Helpfully introducing song titles – and they played four or five brand new tracks – the band kick off with Endless, alto sax croon and maundering electronica, stuttering rhythms, powerful string electric string bass … and maybe the ‘hang’. I couldn’t see this percussion instrument as the tent was packed, the audience was intriguingly 50:50 male/female with an age range of teenager to pensioner. Current History leapt out of the blocks with hammered keyboard chords and a monophonic bass rumble so low that your ribcage loosened. Wylie, swapping saxes, played some squally querulous (can I call them that?) breaks and then the tune shifted into a fine groove, which escalated in volume and intensity and power before halting, tripping up into beats and drones, before blasting back into action, a lurching drop of which Underworld would have been proud.

There has been an interesting reaction to some of the MIF events this year – I don’t remember there being such a polarised reaction to so many of them

The crowd didn’t really move. They were attentive, appreciative. I guess the tunes are so complex you’d need to be pretty limber to keep up with the polyrhythmic rim-shotting, treated electric bass whangs (I can call them that) and shifts in signatures. The range of influences was impressive - Objects To Be Placed In a Tomb sounded pretty similar to Bowie’s Blackstar album, with double-tracked saxes, atmospheric builds and releases underpinned by shifting percussive patterns.

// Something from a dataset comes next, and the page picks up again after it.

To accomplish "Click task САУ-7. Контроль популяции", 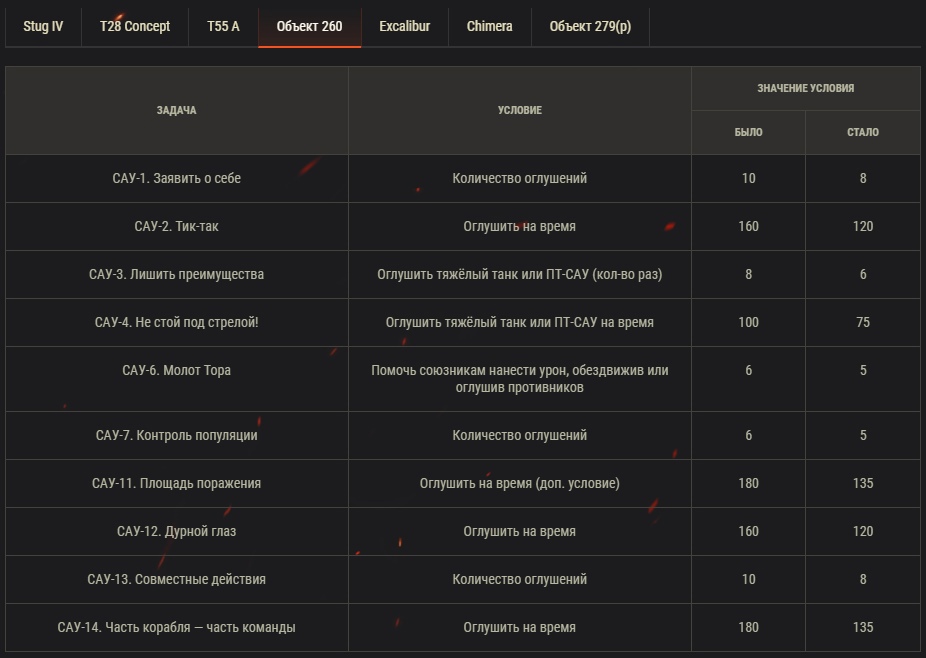I will 177,436.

A personal highlight. A Luminous Beam stepped into dubstep and triphoppery with some vast demented bluebottle static buzz, monstrously thumped drums, and some special playing from Wylie again. (The crowd started seriously moving to this, and kept it up through the riotously entertaining encores.) City of Glass started with what sounded like the four of them playing four different songs, before they filtered and merged together noisily. 

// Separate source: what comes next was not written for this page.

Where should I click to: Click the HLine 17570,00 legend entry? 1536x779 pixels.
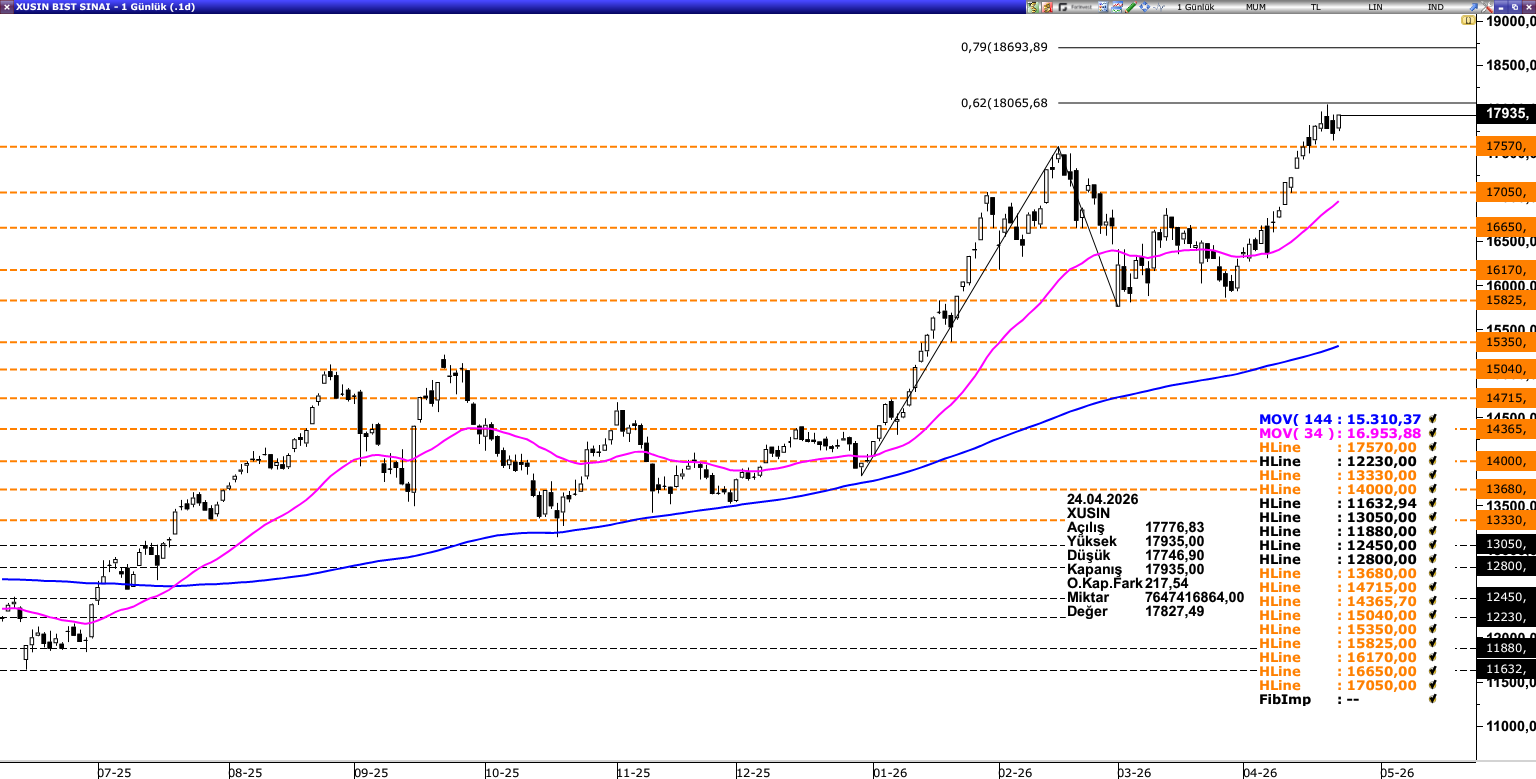point(1339,447)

There has been an interesting reaction to some of the MIF events this year – I don’t remember there being such a polarised reaction to so many of them. Maybe it is the baleful legacy of socialmeedja, whereby everything is the BEST or the ‘WORST thing ever’, but for me this was another triumph, a welcome surprise, intellectually engaging, defying categorisation . Am very much looking forward to their upcoming album.